We believe education is the most impactful path towards understanding and acceptance of the differences in every individual. Throughout this year, we have worked to address these issues through our Positive Behavior Intervention and Support program, Restorative Circles, our anti-bullying initiatives our continual focus on treating each other with kindness and respect. Mount View believes our differences are what makes us strong. We continue this educational journey today and tomorrow with a very special guest speaker.
We are honored to welcome Holocaust survivor, Mrs. Edith Cord to the school today and to speak to 7th grade students. She will speak with our 8th graders tomorrow. A native of Austria, Mrs. Cord fled the rise of Nazism in the 1930’s. Mrs. Cord’s family first moved to Italy and then had to flee to France. Her father and brother were arrested and deported to Auschwitz in 1942. They did not survive Auschwitz. Mrs. Cord and her mother went into hiding in 1943 until she was smuggled into Switzerland in 1944. While in Switzerland, she worked as a nanny until the end of the war when she was reunited with her mother.

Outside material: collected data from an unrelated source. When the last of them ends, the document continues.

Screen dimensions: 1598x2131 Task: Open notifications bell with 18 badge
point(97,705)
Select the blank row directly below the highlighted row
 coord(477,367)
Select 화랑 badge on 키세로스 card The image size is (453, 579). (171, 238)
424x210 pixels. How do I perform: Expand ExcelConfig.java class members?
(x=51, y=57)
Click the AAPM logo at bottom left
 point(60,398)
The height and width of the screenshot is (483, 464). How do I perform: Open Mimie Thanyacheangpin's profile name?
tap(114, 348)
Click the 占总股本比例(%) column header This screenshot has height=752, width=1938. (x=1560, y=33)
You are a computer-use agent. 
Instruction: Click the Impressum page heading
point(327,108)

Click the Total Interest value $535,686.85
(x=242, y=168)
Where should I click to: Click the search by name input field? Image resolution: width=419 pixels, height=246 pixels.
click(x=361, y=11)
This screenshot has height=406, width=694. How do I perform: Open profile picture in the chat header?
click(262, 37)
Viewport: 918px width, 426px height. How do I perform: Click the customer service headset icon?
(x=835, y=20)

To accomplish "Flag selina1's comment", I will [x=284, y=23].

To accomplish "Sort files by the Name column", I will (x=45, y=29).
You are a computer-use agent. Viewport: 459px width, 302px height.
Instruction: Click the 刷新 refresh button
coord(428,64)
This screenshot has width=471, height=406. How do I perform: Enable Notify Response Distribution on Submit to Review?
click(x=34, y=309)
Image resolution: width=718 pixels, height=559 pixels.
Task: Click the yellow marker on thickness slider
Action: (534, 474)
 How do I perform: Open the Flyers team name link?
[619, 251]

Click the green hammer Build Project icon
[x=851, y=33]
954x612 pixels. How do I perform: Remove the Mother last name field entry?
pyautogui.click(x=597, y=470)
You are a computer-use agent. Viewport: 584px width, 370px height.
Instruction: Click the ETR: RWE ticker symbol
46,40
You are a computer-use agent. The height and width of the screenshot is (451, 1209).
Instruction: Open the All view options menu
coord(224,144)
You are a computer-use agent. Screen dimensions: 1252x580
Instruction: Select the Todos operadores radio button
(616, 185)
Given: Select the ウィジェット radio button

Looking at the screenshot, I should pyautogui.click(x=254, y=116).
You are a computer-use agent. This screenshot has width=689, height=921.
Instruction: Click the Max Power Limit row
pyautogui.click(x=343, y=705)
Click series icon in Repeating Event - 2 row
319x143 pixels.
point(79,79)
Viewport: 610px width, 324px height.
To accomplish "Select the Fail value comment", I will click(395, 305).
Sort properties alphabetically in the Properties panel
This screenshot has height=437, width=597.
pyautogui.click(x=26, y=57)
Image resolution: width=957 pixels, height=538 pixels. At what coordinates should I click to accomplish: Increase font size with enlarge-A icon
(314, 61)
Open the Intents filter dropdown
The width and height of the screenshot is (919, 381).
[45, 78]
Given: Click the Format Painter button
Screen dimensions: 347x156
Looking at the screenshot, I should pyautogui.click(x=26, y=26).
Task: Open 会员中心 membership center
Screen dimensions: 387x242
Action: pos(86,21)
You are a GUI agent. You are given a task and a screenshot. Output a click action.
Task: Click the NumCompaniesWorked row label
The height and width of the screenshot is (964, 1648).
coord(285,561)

Mrs. Cord comes to Mount View to share her experiences and talk with our students about how to rise above unthinkable circumstances, transcend hatred, protect our freedom and find meaning and purpose in life. We appreciate the Howard County Jewish Federation for helping to arrange this special presentation and would like to express our sincerest gratitude to Mrs. Cord for sharing her experiences with our students. Her message of resilience, perseverance and tolerance is central to the core values of Mount View Middle School. We are committed to continuing to nurture our students in a safe and innovative environment where we appreciate diversity and respect for all. We thank Mrs. Cord again for helping us promote these values in our students by sharing her life experiences with us today and tomorrow.
As I close this message, I think of the words of Martin Niemoller, another Holocaust survivor.
First they came for the Socialists, and I did not speak out … Because I was not a Socialist.
Then they came for the Trade Unionists, and I did not speak out … Because I was not a Trade Unionist.
Then they came for the Jews, and I did not speak out … Because I was not a Jew.
Then they came for me … and there was no one left to speak for me.
Lastly, it is everyone’s responsibility to stand up and work towards making Mount View Middle School a positive environment for all. In the words of our superintendent Dr. Martirano, “See something, say something, do something!”
I hope that this message provides some ideas for dinner time conversation and self-reflection as we move forward into the summer and upcoming years. Thank you for your continued partnership and support.